Hailing from Greensboro, North Carolina, The Raymond Brake was the sound of boys growing up in the shadow of Superchunk, Archers of Loaf, and Polvo, and yet remarkably finding their own unique voice. Profoundly in love with the chaos and rush from tube amps pushing heat beyond broadcasts, The Raymond Brake’s debut Piles of Dirty Winter introduced an enthusiastic band whose beauty was in the innocence and impetuousness of romantic youth. Why start a band really, if one is not willing to turn volume knobs skyward and right.
Piles of Dirty Winter is guitar heaven from beginning to end. The churning mad hornet chording to album opener “Philistine” heralds the blueprint for what follows. No matter the volume and violence, melody reigns supreme percolating beneath the tangled troubled heap. Bass lines plunge, harmonics chime, and strings bend and singe. Initially released as a seven inch, “New Wave Dream” is perhaps a more representative, powerful example of what made The Raymond Brake matter. The song floats gauzy ambient passages that are leveled by the chorus and its colossal guitars.
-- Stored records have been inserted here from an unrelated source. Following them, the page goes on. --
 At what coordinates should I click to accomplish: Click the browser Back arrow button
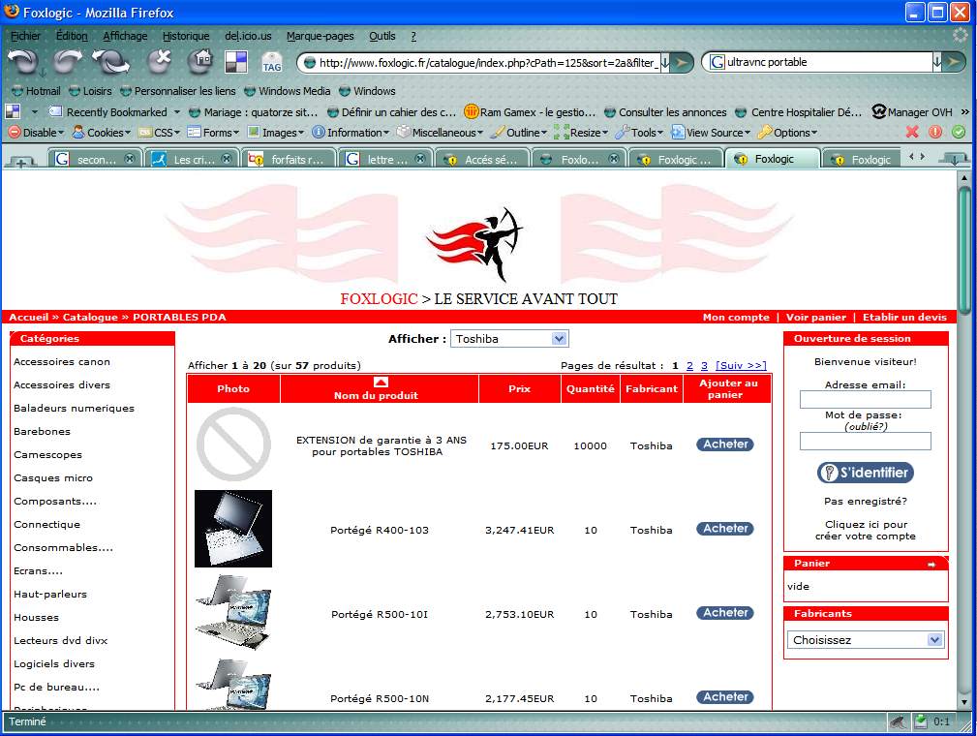pyautogui.click(x=23, y=62)
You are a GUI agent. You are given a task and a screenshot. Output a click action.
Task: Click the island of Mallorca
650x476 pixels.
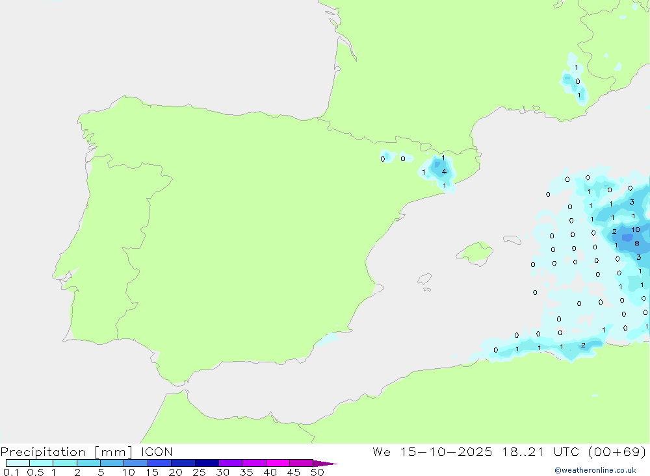[x=476, y=252]
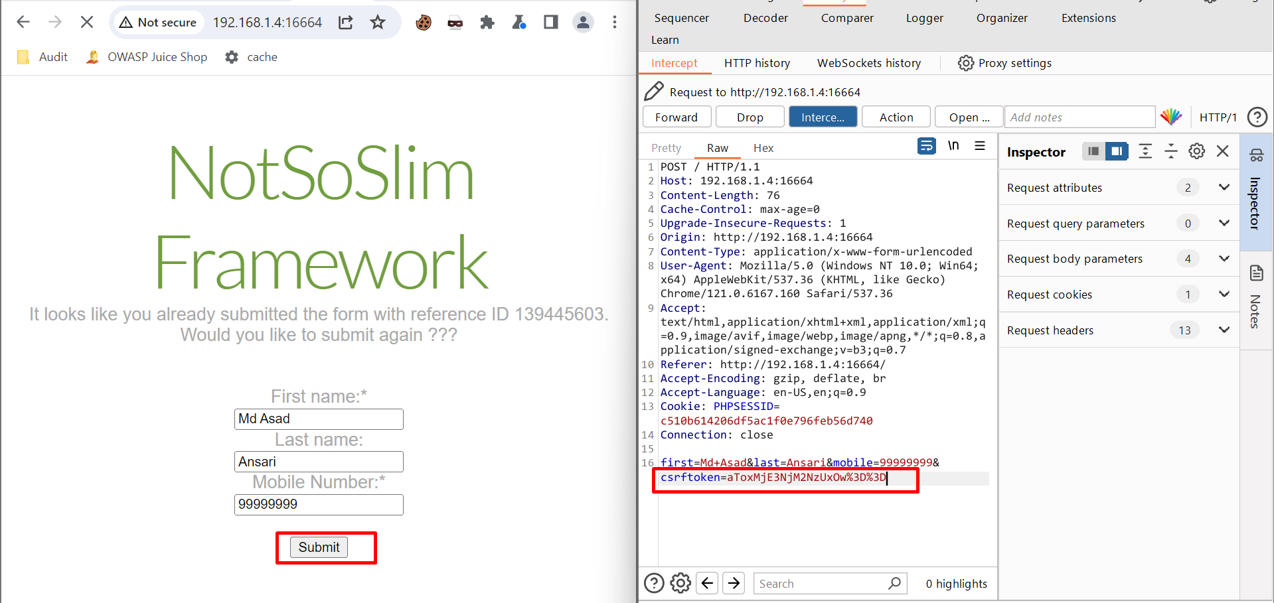The height and width of the screenshot is (603, 1274).
Task: Expand Request attributes section
Action: pos(1224,188)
Following its Simple Machines’ long player, The Raymond Brake released an EP Never Work Ever and eventually disbanded. With a move to San Francisco, guitarist and vocalist Andy Cabic went on to collaborate with indie dance instrumentalists Tussle, and eventually form the critically celebrated folk outfit Vetiver whose new album Tight Knit was released February 17th on Sub Pop Records.
A great guitar band will never go out of style, and The Raymond Brake were proof that the great ones will never be forgotten either.